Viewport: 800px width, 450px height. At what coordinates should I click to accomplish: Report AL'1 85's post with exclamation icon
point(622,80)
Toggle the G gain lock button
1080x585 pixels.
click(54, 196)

···

» Work request
Set all the entries above down again exactly.

» Exercise answer
Viewport: 800px width, 450px height. At what coordinates should I click to accomplish: Report AL'1 85's post with exclamation icon
point(622,80)
Toggle the G gain lock button
1080x585 pixels.
click(54, 196)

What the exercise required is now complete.